I just can't understand the point of searching in areas like Congaree, SC, birded all the time. (Trip reports from the Carolina Birds list, for instance. Christmas bird counts are done there too. Pretty much the same considerations apply for White River NWR in Arkansas--plenty of observers, serious birders even, over the years.) If the birds move around, as many hypothesize, and there were enough for a viable population all these years (10-20?), how could they avoid flying over a nature trail with a bunch of birders? It just boggles my imagination that it never could have happened all these years.
 
quite honestly, my prior-expressed skepticism over IBWOs being found today in either Texas or S.C. does indeed stem in part from the degree to which THESE areas have been scoured over the yrs -- But there HAVE been reports of the birds there (just not confirmed reports) and a HUGE amount of habitat is involved -- the fact that bits 'n pieces of it get covered on any single weekend or Xmas count does not mean it is covered well or thoroughly, even after an IBWO report. Further I believe the Florida-to-La. corridor has much more habitat that simply hasn't received such thorough attention by birders who stay on given trails rather than bushwhacking their way into interior regions. The searches following credible IBWO reports are too often what I call "spotchecks", flooding people into the local area of a report but not more broadly into the region (i.e. after Kulivan a swarm of folks entered Pearl River, but there was no great rush into the Atchafalaya, hours away, where those 2 birds could've been headed for all we know; and basically the manpower is not there to do it).

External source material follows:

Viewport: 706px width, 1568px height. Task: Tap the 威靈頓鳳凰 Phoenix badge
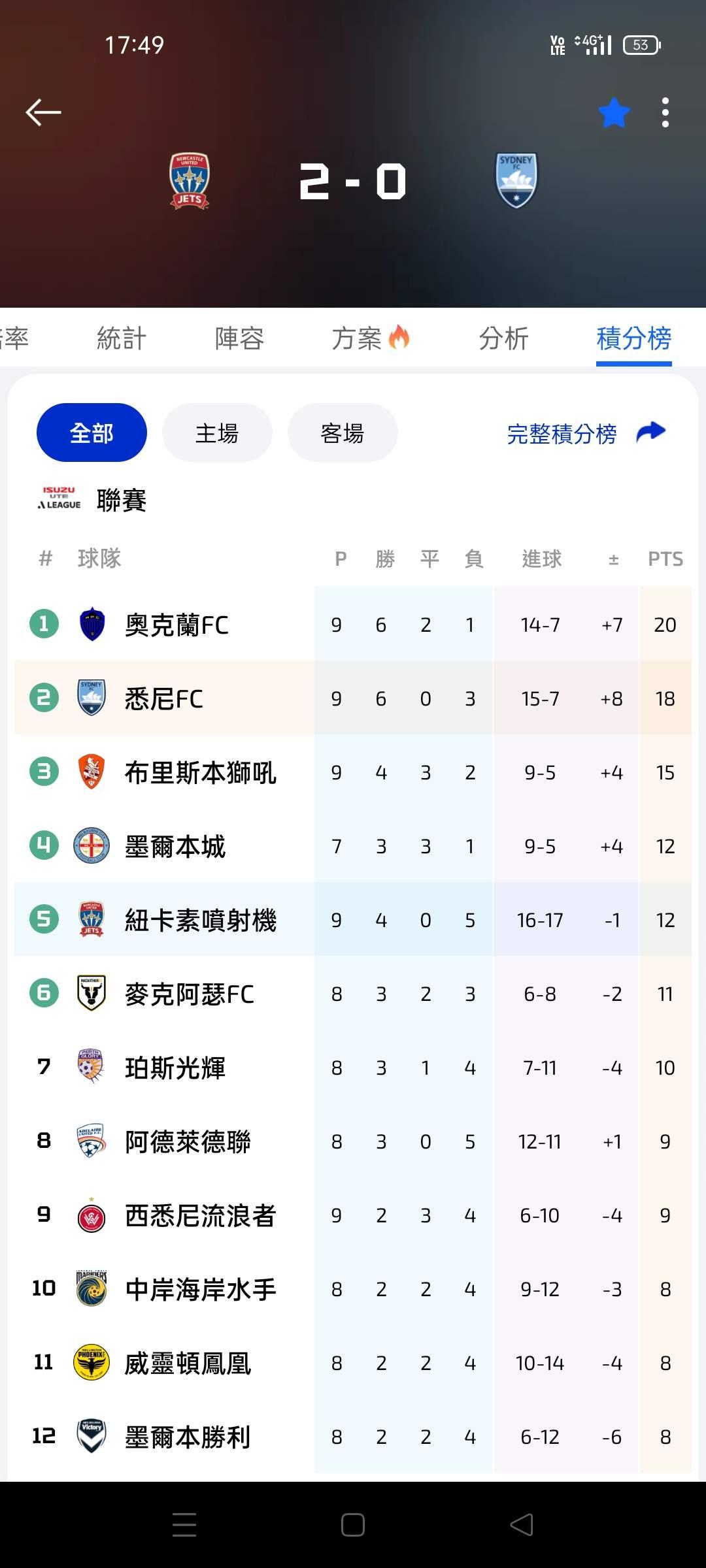pyautogui.click(x=92, y=1363)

And one last thought: how many of those 1000s of birders over the yrs. have momentarily glimpsed big black-and-white woodpeckers in such areas and jotted down 'Pileated' in their notes? -- if we are told we can't believe a brief glance of a large woodpecker can be ID'd as an IBWO, than how can we assume a brief glance can be accurately ID'd as a PIWO... when it just might have been something else???
 
And one last thought: how many of those 1000s of birders over the yrs. have momentarily glimpsed big black-and-white woodpeckers in such areas and jotted down 'Pileated' in their notes?

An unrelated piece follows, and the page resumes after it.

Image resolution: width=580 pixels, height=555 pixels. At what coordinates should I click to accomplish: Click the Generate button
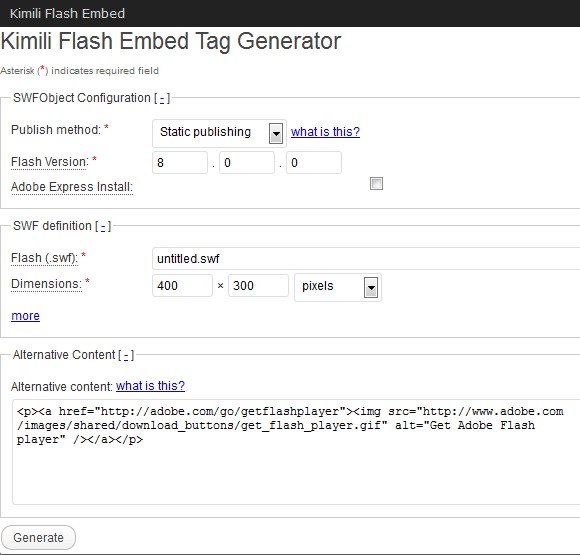tap(38, 538)
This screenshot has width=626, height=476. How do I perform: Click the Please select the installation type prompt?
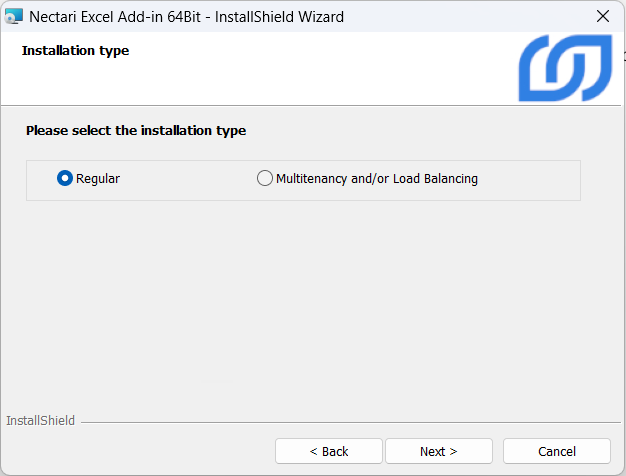click(x=136, y=130)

I've been alert to the possibility of an IBWO all of my life, and I'll bet you have, too. I scrutinize every Pileated I've seen in the South with great interest, always looking for a different wing pattern, a white bill, etc. For 42 years I have done so.
 
I just returned from a month in the field in the Pearl River followed by a 5 day recon of the Chocktawhachee in preparation for next season. One other birder (besides Mike Collins and Susan Epps) was in the Pearl at the same time. I did run into one Cornell searcher as well. This area covers hundreds of square miles of territory that is difficult to get around in because of Katrina (downed trees and thick underbrush). For such a few to be looking in such a large area makes the odds pretty long on finding the bird. Most birders I know would not even consider a few days in that type environment, let alone a month. And a month wasn't even long enough. The same went for Florida. I ran into three other searchers, two of which were doing the Tilly Landing Road for a few hours, and not going into the swamp. The other kayaker told me he saw one other person looking as well. Again, a huge area with fast currents is not where your average birder is going to go.